Tyler Quinton Burton (born February 11, 2000) is an American professional basketball player for the Santa Cruz Warriors of the NBA G League. He played college basketball for the Richmond Spiders and the Villanova Wildcats.

==High school career==
Burton played five years of varsity basketball for Marianapolis Preparatory School in Thompson, Connecticut, under head coach Andrew Vitale. He experienced a growth spurt as a sophomore and opted to reclassify, repeating his freshman year despite sufficient academic achievement. He was named New England Preparatory School Athletic Council Class B Player of the Year in his junior and senior seasons. Burton committed to playing college basketball for Richmond after developing a close connection with assistant coach Marcus Jenkins, choosing the Spiders over offers from St. Bonaventure, Rhode Island, and Siena.

==College career==
As a freshman at Richmond, Burton averaged 4.6 points and 3.9 rebounds per game. He entered the starting lineup as a sophomore due to a season-ending injury to Nick Sherod prior to the season. Burton averaged 12 points and 7.6 rebounds per game, and was named Atlantic 10 Most Improved Player. He assumed an expanded role in his junior season with the departure of Blake Francis. On November 20, 2021, Burton recorded 30 points and nine rebounds in a 73–70 loss to Drake. On February 4, 2022, he scored a career-high 36 points in a 71–61 victory over St. Bonaventure. Burton was named to the Second Team All-Atlantic 10. As a junior, he averaged 16.1 points and 7.7 rebounds per game. On April 6, 2022, Burton declared for the 2022 NBA draft while maintaining his college eligibility, but later withdrew. On May 31, 2023, he removed his name from the 2023 NBA draft and transferred as a graduate to Villanova.

==Professional career==
On March 12, 2026, Burton signed a 10-day contract with the Memphis Grizzlies. On March 20, Burton recorded a career-high 23 points and five rebounds in a 112–117 loss to the Boston Celtics.
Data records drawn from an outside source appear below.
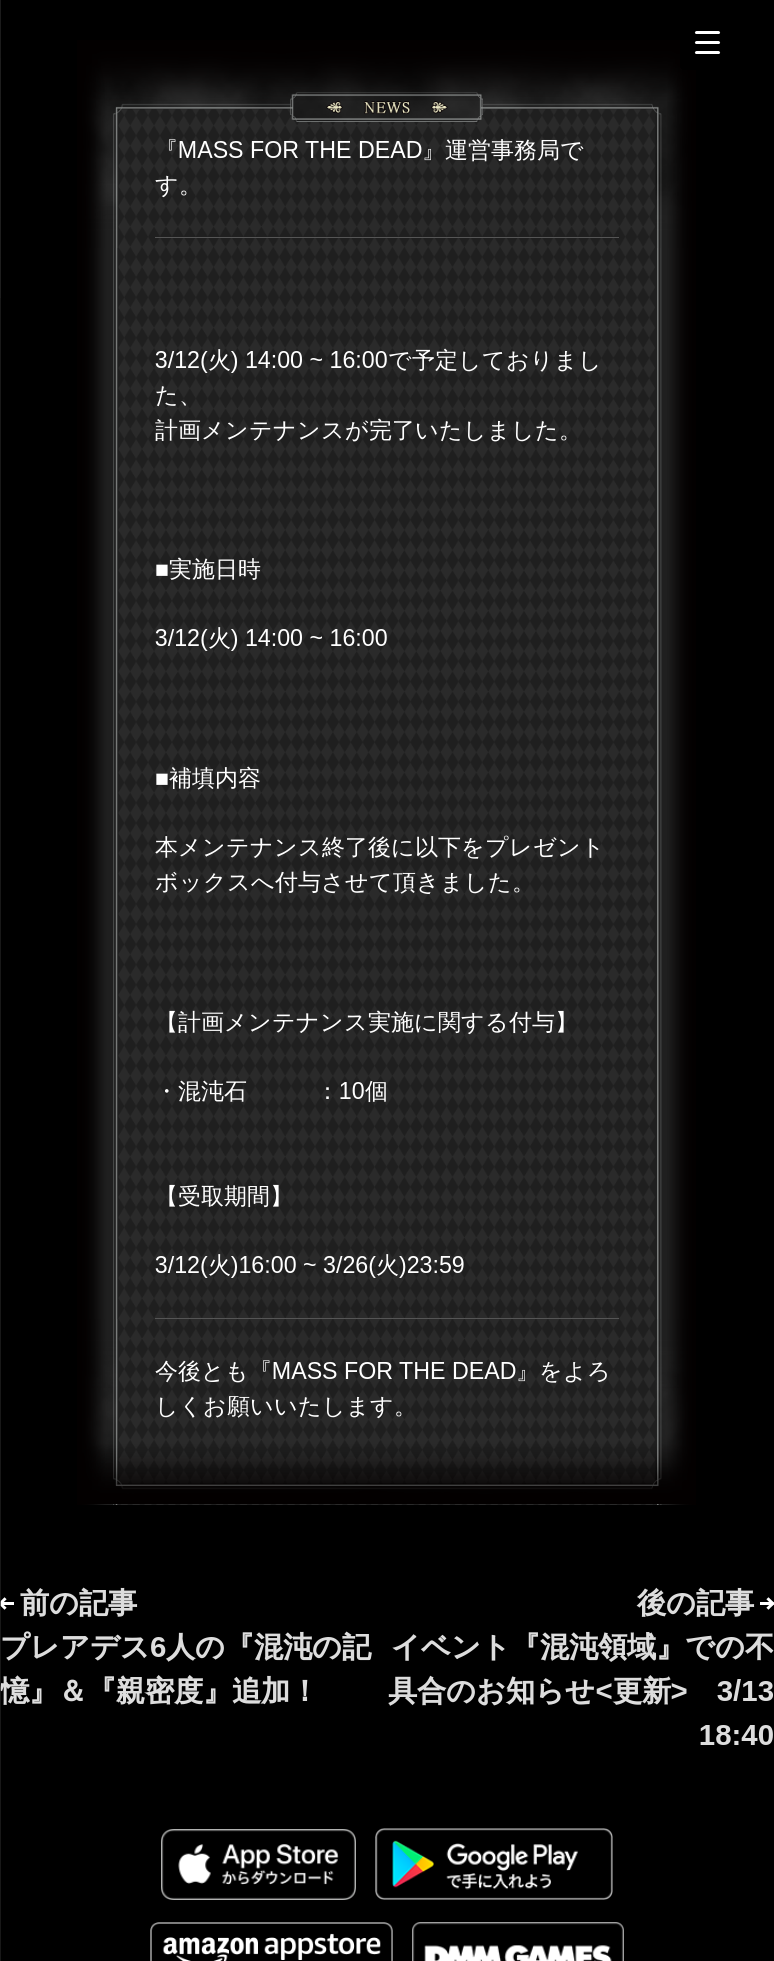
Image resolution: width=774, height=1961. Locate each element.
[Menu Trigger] (707, 42)
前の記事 (185, 1646)
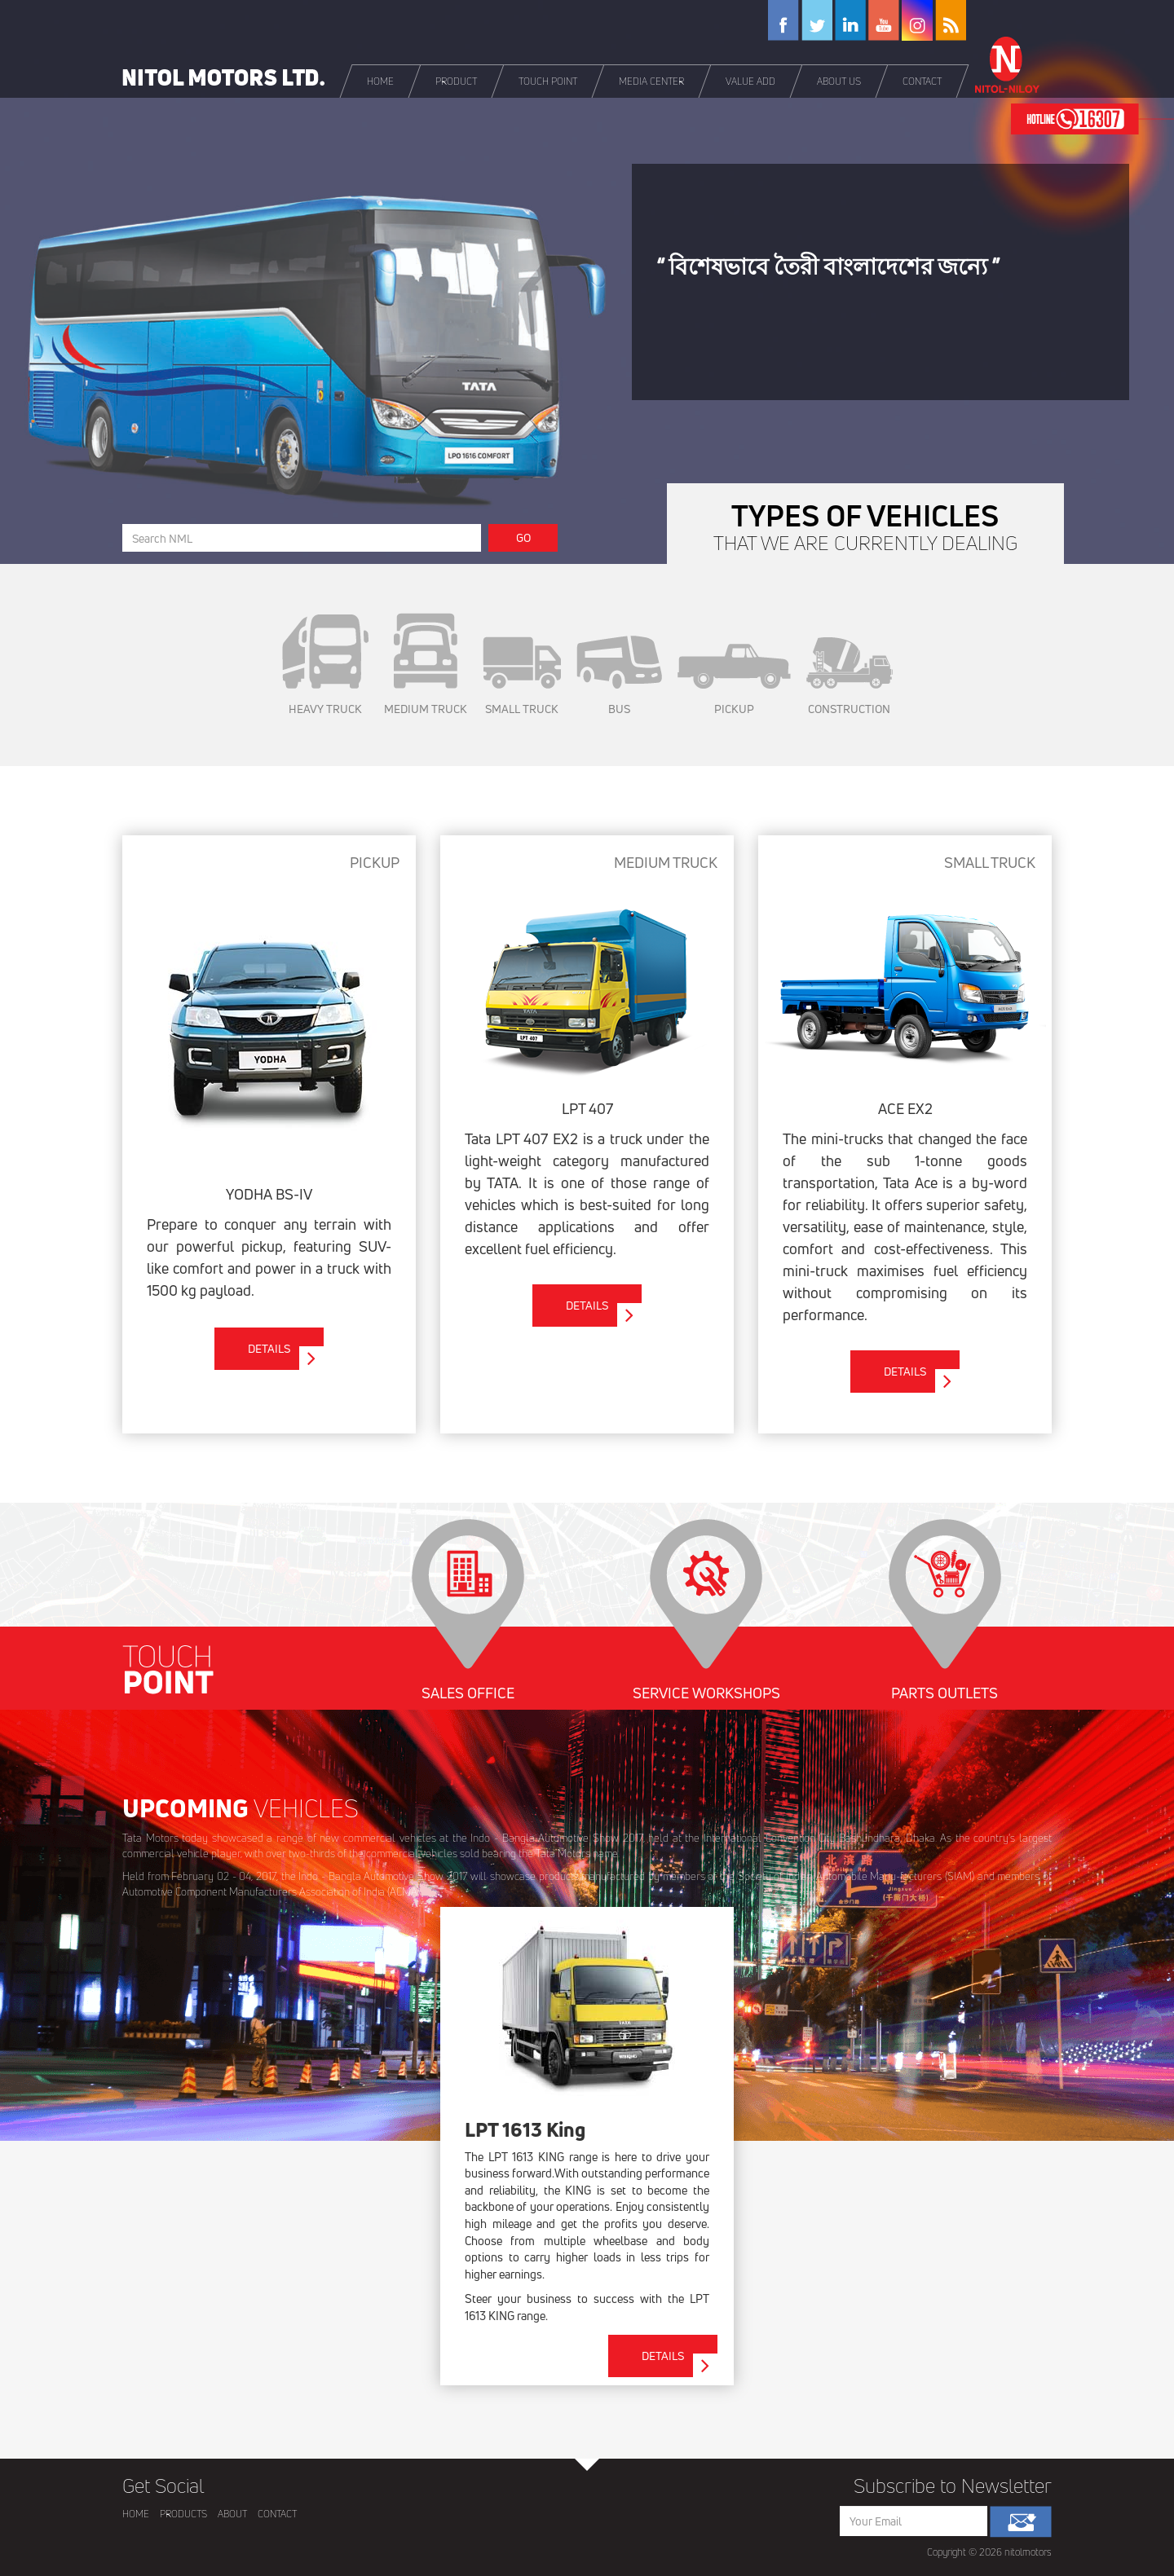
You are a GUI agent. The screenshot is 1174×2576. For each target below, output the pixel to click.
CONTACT (277, 2514)
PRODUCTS (183, 2514)
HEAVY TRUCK (325, 665)
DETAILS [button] (286, 1355)
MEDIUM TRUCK (425, 664)
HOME (135, 2514)
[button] (457, 81)
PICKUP (734, 680)
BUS (619, 676)
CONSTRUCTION (849, 676)
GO (523, 537)
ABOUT (232, 2514)
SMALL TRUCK (522, 676)
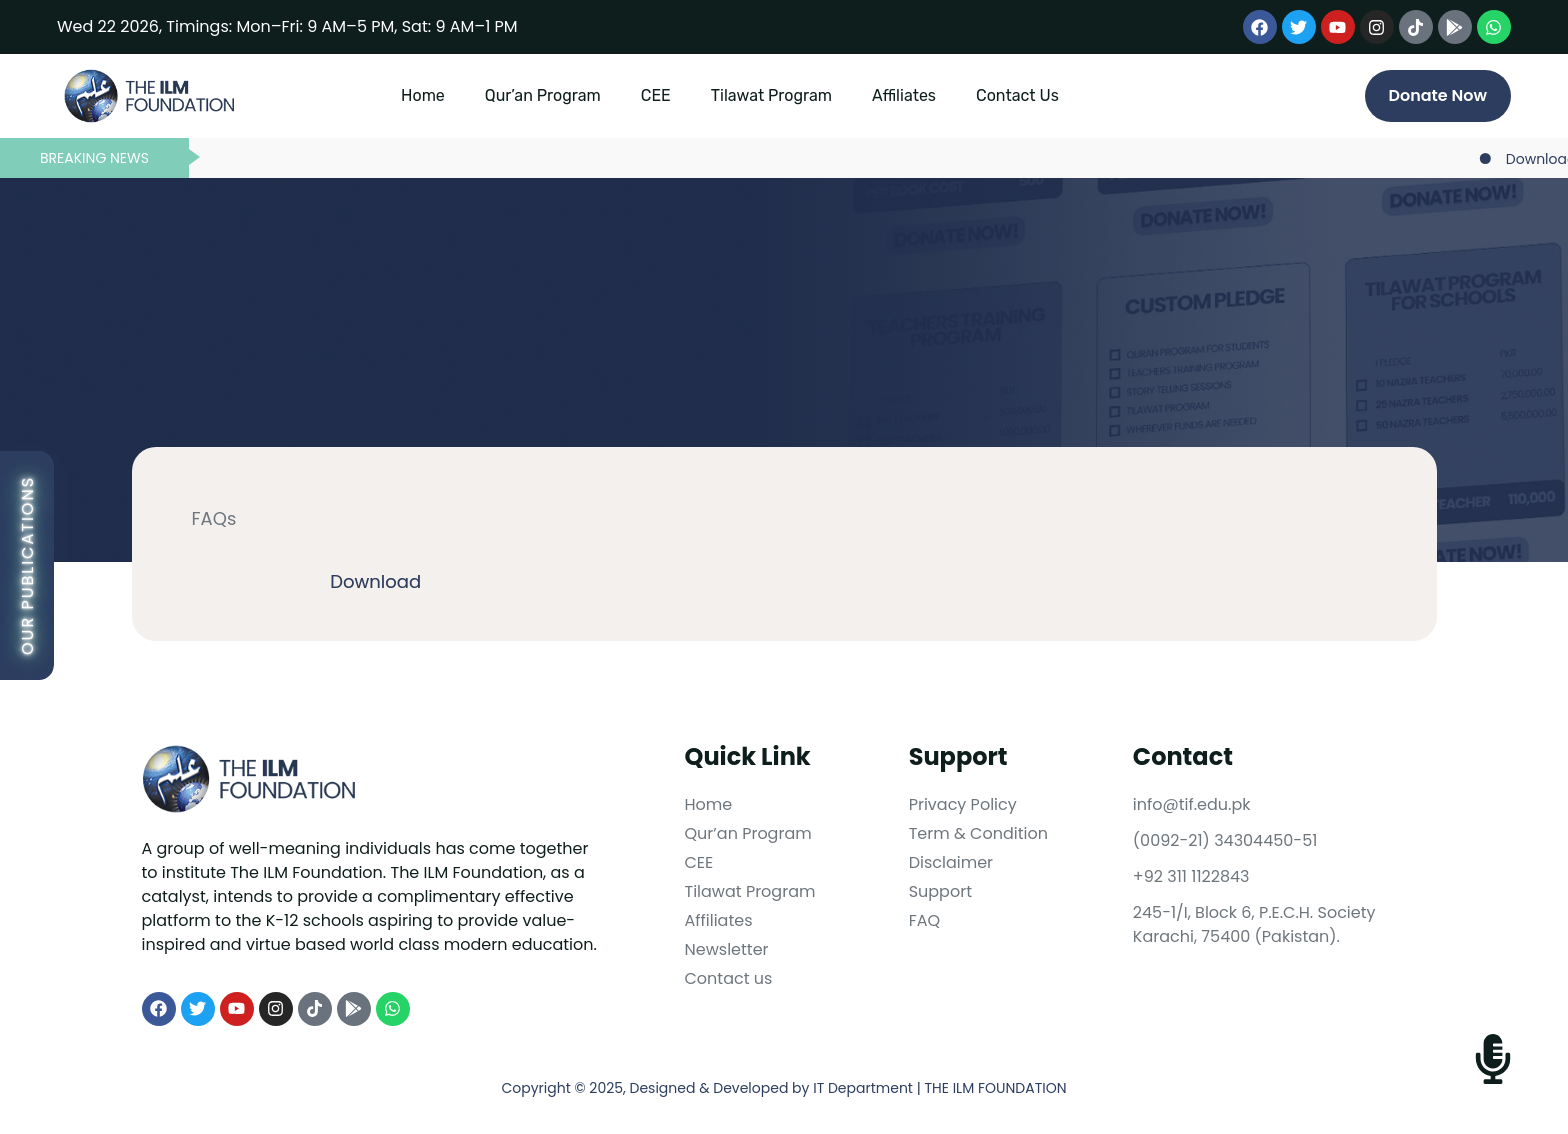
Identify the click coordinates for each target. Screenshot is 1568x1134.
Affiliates (904, 95)
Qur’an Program (543, 95)
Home (423, 95)
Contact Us (1017, 95)
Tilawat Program (771, 95)
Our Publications (27, 565)
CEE (656, 95)
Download (375, 581)
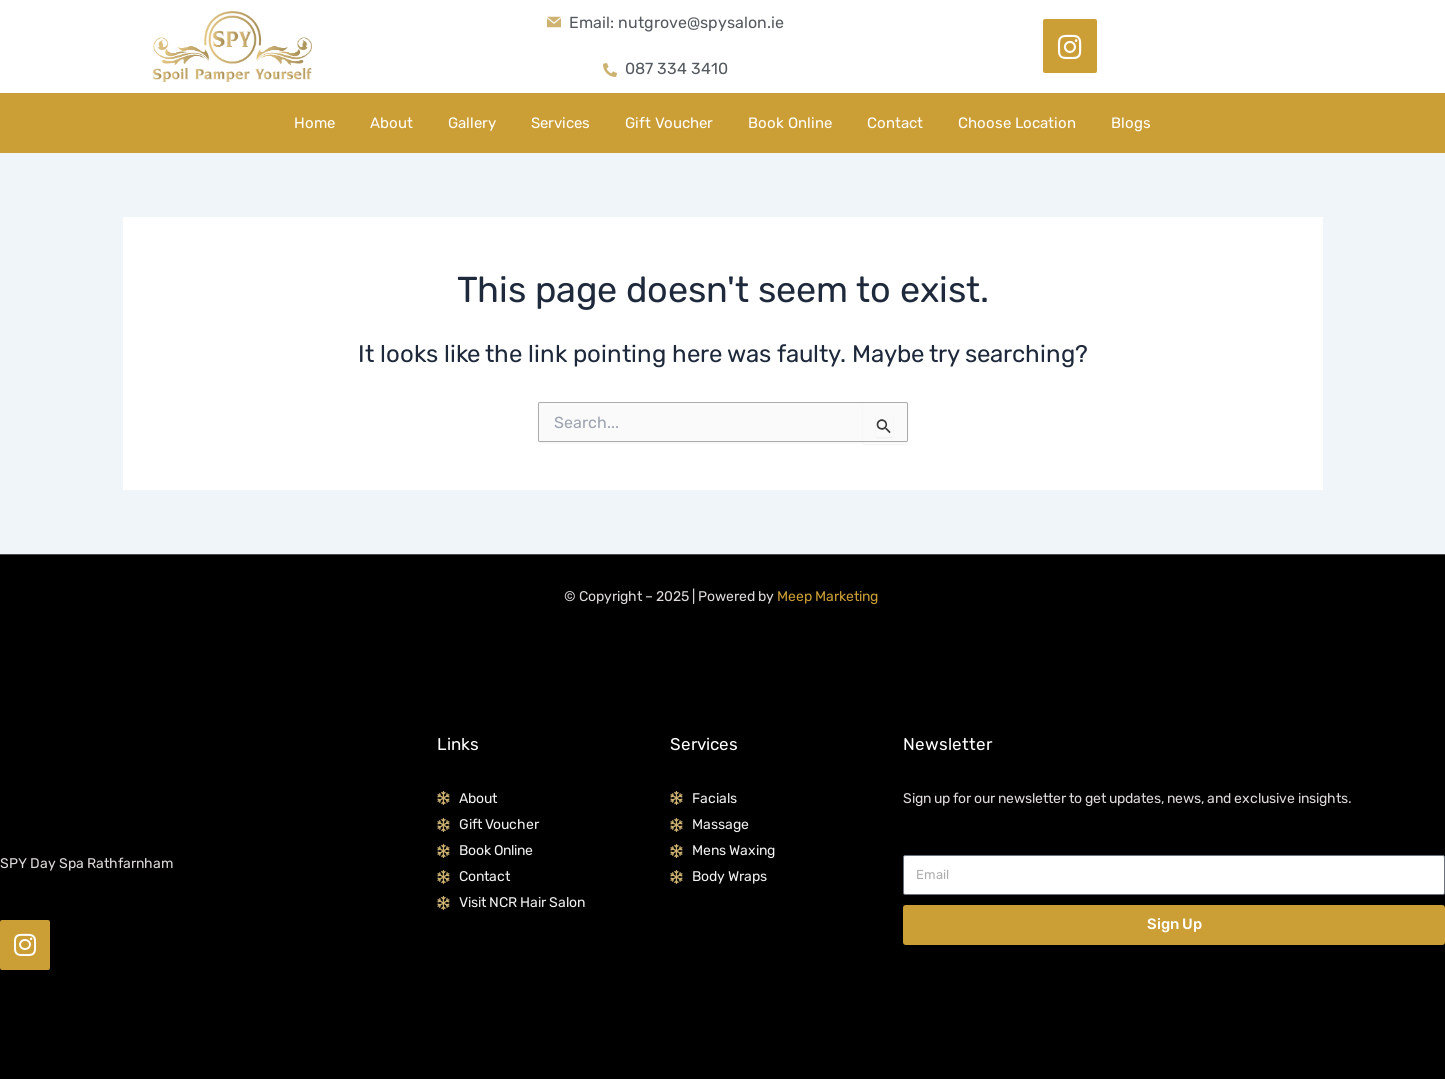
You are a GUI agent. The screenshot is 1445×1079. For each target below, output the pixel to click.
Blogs (1131, 123)
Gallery (472, 123)
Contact (895, 123)
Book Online (790, 123)
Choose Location (1017, 123)
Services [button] (560, 123)
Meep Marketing (827, 596)
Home (314, 123)
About (391, 123)
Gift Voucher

On March 23, he re-signed with the Grizzlies on a second 10-day contract.

==Career statistics==

===NBA===

| Year | Team | GP | GS | MPG | FG% | 3P% | FT% | RPG | APG | SPG | BPG | PPG |
|---|---|---|---|---|---|---|---|---|---|---|---|---|
| 2025–26 | Memphis | 12 | 0 | 25.6 | .375 | .333 | .852 | 4.2 | 1.0 | .9 | .3 | 10.8 |
| Career |  | 12 | 0 | 25.6 | .375 | .333 | .852 | 4.2 | 1.0 | .9 | .3 | 10.8 |

===College===

| Year | Team | GP | GS | MPG | FG% | 3P% | FT% | RPG | APG | SPG | BPG | PPG |
|---|---|---|---|---|---|---|---|---|---|---|---|---|
| 2019–20 | Richmond | 30 | 1 | 14.1 | .450 | .263 | .750 | 3.9 | .3 | .6 | .5 | 4.6 |
| 2020–21 | Richmond | 23 | 23 | 30.9 | .449 | .363 | .803 | 7.6 | .5 | 1.1 | .6 | 12.0 |
| 2021–22 | Richmond | 37 | 37 | 33.0 | .457 | .365 | .791 | 7.7 | 1.0 | 1.1 | .5 | 16.1 |
| 2022–23 | Richmond | 33 | 33 | 36.2 | .449 | .293 | .761 | 7.4 | 1.5 | 1.5 | .5 | 19.0 |
| 2023–24 | Villanova | 34 | 33 | 24.9 | .401 | .327 | .750 | 6.1 | 1.0 | .7 | .3 | 7.5 |
| Career |  | 157 | 127 | 28.0 | .445 | .328 | .774 | 6.5 | .9 | 1.0 | .5 | 12.0 |

==Personal life==
Burton's father, Quinton, played college basketball for Providence.